Однако за три года мировой войны социальный состав офицерского корпуса полностью изменился. За время войны было произведено в офицеры около 220 тыс. человек, то есть больше, чем за всю предыдущую историю русской армии. Общее число офицеров, вместе с кадровыми, составило 300 тыс.[135]
. В Первой мировой погибло 73 тыс. офицеров, при этом «едва ли не весь кадровый офицерский состав выбыл из строя уже за первый год войны»[136]. С начала войны офицерский корпус сменился в пехотных частях 3–5 раз, в кавалерии и артиллерии – на 15–40 %[137].«В результате (к 1917 г.) наиболее распространенный тип довоенного офицера, потомственный военный (во многих случаях и потомственный дворянин), носящий погоны с десятилетнего возраста – пришедший в училище из кадетского корпуса и воспитанный в духе безграничной преданности престолу и отечеству, – отмечает историк С. Волков, – практически исчез..»[138]
. Офицерский состав военного времени утратил свою социальную специфику и «в общем соответствовал сословному составу населения страны». По данным А. Осипова, среди выпускников военных училищ военного времени и школ прапорщиков доля дворян никогда не достигает 10 %, а доля выходцев из крестьян и мещан постоянно растет… Свыше 60 % выпускников пехотных училищ 1916–1917 гг. происходило из крестьян. По данным Н. Головина, из 1000 прапорщиков в его армии (7-й), около 700 происходило из крестьян, 260 из мещан, рабочих и купцов и только 40 из дворян[139].В то же время, переход в офицерское звание кардинальным образом менял социальный статус выходца из простого народа: с получением первого офицерского чина, он автоматически становился еще и дворянином. Что это означало для него? – «Момент, когда человек получал первый офицерский чин, был важнейшим в его жизни, – отвечает Волков, – он переступал грань, очерчивавшую высшее в стране сословие, переход в которое коренным образом менял его положение в обществе… это был акт особого значения – гораздо большего, чем поступление на военную службу или получение высших чинов, вплоть до генеральских (ибо в социально-правовом плане между прапорщиком и генерал-фельдмаршалом разницы не было, тогда как между старшим унтер-офицером – фельдфебелем или подпрапорщиком и прапорщиком она была огромной)…»[140]

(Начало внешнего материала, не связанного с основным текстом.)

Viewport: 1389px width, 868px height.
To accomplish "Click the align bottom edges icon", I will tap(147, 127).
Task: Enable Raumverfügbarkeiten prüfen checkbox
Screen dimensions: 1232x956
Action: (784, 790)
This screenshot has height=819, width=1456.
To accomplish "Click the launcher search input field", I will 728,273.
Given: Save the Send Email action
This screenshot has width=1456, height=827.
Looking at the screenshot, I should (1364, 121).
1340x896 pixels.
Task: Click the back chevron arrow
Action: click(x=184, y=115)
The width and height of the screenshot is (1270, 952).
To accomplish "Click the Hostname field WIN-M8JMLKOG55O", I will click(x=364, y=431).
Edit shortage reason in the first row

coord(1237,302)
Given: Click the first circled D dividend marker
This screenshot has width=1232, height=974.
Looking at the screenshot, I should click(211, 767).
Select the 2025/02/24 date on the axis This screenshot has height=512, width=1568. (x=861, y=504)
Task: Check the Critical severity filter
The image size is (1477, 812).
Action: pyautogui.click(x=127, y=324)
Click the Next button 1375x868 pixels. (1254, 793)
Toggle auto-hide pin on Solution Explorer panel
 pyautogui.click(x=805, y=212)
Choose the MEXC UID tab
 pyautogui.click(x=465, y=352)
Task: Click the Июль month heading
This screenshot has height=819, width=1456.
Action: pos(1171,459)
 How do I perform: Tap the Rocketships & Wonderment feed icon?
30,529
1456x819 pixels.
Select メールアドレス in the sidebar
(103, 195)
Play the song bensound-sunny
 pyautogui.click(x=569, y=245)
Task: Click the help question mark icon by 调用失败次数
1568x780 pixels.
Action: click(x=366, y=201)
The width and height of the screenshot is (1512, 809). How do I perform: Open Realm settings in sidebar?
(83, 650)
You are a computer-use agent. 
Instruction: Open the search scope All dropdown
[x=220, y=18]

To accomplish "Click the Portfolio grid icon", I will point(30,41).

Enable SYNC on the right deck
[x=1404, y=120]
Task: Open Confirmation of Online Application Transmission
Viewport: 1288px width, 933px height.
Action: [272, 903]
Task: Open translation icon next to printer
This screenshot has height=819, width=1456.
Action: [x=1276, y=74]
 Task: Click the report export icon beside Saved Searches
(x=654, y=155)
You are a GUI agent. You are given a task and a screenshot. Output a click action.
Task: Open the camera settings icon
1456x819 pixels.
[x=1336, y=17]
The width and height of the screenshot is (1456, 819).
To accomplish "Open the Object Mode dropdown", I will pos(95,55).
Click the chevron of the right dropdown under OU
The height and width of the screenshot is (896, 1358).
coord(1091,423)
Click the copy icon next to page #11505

.Значение этого фактора подчеркивали воспоминания британского офицера Х. Уильямсона, добровольно отправившегося на помощь «белым» на Юге России: «Я, – обосновывал он свое решение, – вышел из тех слоев общества, чьи привилегии в то время были очень весомыми, и рассматривал русскую революцию не столько как борьбу рабочих за то, чтобы поправить многое, что было неправильно, сколько как борьбу злых людей, стремившихся покончить с обществом, которому я принадлежал»[141]
.В России положение привилегированного сословия определялось не столько состоянием, сколько социальным статусом. Не случайно из 70 с лишним генералов и офицеров – «отцов-основателей» Белой армии, участников «1-го Кубанского похода», по данным историка А. Кавтарадзе, всего только четверо обладали какой-нибудь наследственной или приобретенной собственностью; остальные жили до 1917 г. только на служебное жалованье[142]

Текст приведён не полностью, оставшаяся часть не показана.